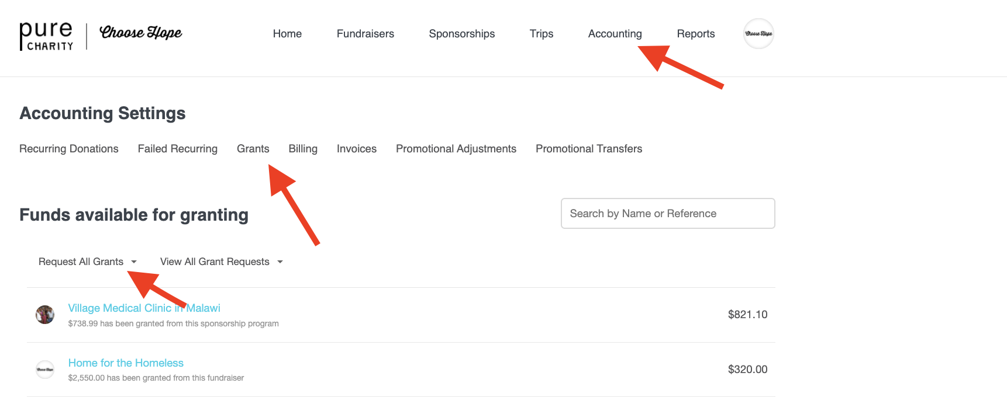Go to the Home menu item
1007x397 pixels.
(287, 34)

********************

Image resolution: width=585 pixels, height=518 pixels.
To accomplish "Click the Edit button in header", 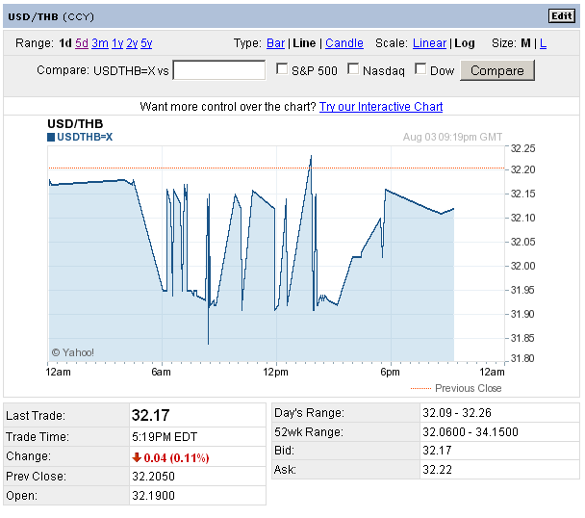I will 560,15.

********************

GOAL OF THE EXERCISE: Pick out every row above that contains the string "pixels" and copy each one in full. Case counts when matching.

SOLUTION TO THE PROBLEM:
1007x397 pixels.
Image resolution: width=585 pixels, height=518 pixels.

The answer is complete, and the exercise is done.